Warum Fernreise und Internet zusammengehören
Auf den ersten Blick wirkt es widersprüchlich: Abgeschiedenheit suchen, gleichzeitig aber online bleiben. In der Praxis geht es Reisenden weniger um permanente Erreichbarkeit als um verlässliche Zugangspunkte im Ernstfall oder zur Orientierung.
Für viele ist das Netz unterwegs gleichbedeutend mit Sicherheit: GPS‑Navigation, aktuelle Wetterwarnungen, Kontakt zu lokalen Guides und Unterkünften oder schnelle Hilfe bei Unfällen. Auch Alltagsfunktionen wie Buchungen oder das Posten von Fotos spielen eine Rolle.

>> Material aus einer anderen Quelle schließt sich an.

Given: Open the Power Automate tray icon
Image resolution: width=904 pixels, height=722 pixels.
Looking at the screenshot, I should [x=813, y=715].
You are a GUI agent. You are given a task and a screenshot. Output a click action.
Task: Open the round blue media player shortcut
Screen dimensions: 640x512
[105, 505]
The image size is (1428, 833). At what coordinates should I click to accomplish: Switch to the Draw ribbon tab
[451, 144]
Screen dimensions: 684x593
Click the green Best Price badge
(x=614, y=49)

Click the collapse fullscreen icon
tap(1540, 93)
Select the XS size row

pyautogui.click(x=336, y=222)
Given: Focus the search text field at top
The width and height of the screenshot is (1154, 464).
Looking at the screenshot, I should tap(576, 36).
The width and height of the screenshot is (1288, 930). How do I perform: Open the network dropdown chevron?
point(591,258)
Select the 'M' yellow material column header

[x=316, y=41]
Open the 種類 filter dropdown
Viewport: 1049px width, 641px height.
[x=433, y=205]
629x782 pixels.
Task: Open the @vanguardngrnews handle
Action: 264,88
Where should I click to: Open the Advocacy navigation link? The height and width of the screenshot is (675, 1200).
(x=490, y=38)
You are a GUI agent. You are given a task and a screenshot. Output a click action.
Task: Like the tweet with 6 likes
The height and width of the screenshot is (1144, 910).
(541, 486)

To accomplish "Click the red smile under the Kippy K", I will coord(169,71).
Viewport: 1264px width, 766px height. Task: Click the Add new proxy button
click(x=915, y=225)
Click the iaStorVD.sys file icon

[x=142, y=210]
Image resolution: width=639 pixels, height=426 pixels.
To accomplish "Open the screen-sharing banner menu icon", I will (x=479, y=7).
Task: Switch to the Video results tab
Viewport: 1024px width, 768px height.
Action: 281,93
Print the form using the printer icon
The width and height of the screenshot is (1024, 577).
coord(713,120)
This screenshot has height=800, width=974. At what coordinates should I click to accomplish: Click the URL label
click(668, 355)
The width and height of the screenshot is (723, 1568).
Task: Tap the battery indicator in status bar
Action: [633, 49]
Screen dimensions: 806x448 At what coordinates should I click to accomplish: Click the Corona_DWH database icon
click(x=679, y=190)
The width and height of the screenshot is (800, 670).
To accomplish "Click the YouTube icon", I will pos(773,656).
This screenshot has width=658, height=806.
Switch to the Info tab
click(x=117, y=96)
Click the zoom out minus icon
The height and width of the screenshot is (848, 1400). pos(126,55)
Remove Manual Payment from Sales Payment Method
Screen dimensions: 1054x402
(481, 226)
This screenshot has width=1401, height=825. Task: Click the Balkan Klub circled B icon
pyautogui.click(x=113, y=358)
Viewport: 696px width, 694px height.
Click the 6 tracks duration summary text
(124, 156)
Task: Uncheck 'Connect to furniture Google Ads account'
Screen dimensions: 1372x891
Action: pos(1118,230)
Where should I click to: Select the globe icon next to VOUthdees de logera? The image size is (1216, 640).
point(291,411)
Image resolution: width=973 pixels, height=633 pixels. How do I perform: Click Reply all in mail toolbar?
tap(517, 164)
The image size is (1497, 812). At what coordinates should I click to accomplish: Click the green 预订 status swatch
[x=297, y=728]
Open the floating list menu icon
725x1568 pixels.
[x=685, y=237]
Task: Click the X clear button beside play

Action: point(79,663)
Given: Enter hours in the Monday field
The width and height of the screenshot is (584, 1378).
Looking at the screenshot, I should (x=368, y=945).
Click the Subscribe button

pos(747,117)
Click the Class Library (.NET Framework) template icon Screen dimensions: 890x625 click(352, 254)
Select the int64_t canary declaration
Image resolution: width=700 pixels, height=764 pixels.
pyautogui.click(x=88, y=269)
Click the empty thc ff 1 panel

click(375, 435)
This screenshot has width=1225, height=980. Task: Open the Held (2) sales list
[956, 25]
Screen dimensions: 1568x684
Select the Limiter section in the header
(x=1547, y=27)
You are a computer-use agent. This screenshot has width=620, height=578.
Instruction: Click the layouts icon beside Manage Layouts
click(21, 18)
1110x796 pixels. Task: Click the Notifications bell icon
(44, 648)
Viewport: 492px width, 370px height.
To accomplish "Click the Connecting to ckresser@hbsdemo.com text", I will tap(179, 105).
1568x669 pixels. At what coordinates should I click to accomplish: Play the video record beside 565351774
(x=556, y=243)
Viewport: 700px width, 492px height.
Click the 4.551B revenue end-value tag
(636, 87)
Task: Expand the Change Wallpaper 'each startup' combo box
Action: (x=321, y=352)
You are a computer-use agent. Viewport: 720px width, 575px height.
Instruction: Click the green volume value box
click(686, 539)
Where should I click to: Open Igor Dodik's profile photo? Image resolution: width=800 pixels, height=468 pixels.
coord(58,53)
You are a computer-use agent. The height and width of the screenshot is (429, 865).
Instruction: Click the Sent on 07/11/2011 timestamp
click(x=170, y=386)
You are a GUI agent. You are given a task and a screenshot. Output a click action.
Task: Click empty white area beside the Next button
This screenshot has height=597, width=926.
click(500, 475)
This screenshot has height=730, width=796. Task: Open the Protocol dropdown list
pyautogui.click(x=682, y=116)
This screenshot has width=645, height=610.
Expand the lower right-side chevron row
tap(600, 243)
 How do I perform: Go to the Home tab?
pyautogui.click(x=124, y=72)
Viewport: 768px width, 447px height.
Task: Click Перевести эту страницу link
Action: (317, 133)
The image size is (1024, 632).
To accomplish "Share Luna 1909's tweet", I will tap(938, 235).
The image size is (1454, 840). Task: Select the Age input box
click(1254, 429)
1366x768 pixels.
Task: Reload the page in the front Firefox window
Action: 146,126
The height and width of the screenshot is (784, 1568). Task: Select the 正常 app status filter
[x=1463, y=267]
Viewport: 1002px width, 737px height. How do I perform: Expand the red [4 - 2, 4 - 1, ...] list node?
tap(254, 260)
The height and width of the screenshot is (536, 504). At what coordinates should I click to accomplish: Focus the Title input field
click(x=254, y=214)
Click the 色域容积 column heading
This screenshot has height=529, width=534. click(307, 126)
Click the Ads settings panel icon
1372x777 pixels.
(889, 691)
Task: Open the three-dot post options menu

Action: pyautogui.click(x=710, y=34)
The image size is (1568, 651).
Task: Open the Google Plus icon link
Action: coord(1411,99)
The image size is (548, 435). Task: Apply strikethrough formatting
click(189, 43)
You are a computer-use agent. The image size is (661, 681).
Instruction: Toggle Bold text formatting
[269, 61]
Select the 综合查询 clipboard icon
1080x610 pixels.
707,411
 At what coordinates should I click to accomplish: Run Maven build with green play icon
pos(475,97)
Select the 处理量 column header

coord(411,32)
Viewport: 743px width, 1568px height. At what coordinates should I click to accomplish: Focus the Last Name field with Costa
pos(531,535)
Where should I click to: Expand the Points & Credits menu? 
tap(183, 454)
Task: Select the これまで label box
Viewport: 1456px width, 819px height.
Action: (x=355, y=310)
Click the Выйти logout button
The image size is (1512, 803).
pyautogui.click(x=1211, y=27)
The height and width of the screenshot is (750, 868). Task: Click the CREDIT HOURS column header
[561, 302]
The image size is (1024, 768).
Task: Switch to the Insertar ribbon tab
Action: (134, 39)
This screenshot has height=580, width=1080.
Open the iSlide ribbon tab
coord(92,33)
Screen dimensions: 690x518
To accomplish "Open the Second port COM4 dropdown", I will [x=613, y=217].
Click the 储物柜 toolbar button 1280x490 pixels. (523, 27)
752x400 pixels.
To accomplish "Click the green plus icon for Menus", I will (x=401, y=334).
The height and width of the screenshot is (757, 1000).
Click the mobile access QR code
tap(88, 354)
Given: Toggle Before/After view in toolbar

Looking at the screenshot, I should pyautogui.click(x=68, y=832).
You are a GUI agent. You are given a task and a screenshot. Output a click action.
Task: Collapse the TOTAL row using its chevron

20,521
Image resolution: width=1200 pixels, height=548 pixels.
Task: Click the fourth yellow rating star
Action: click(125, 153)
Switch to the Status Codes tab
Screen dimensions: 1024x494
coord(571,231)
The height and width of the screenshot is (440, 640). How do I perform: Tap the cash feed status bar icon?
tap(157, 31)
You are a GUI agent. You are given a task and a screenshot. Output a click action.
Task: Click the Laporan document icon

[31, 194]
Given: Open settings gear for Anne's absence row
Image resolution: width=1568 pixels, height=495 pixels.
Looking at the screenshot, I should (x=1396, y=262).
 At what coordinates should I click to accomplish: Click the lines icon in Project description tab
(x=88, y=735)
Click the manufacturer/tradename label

Wie Reise‑eSIMs das Problem lösen
Digitale SIM‑Profile ermöglichen es, schon vor Abflug einen lokalen Datentarif aufzuspielen, der sich nach Land und Netz automatisch verbindet. Das reduziert den Aufwand am Flughafen und vermeidet teure Roaming‑Kosten.
| Anbieter (Beispiel) | Abdeckung | Hauptmerkmal | Preisbeispiel |
|---|---|---|---|
| Airalo | Über 200 Länder | Großes Landesspektrum, App‑Support | Preise variieren nach Region, oft flexible Kurzpakete |
| Holafly | Mehrere hundert Länder | Optionen mit unbegrenztem Datenvolumen in einigen Regionen | Unbegrenzte Kurzpakete für touristische Destinationen |
| Saily / weitere Anbieter | ~190–200 Länder | Sicherheitsfunktionen, unterschiedliche Tarifmodelle | Kleine Datenpakete für Kurzreisen bis hin zu Monatsoptionen |
Der Tableauszug soll einen kompakten Eindruck geben — konkrete Preise und Paketdetails variieren stark nach Region und Anbieter. Nutzer sollten vor der Buchung prüfen, ob das eigene Gerät eSIM‑fähig ist und ob lokale Netze in der Zielregion zuverlässig sind.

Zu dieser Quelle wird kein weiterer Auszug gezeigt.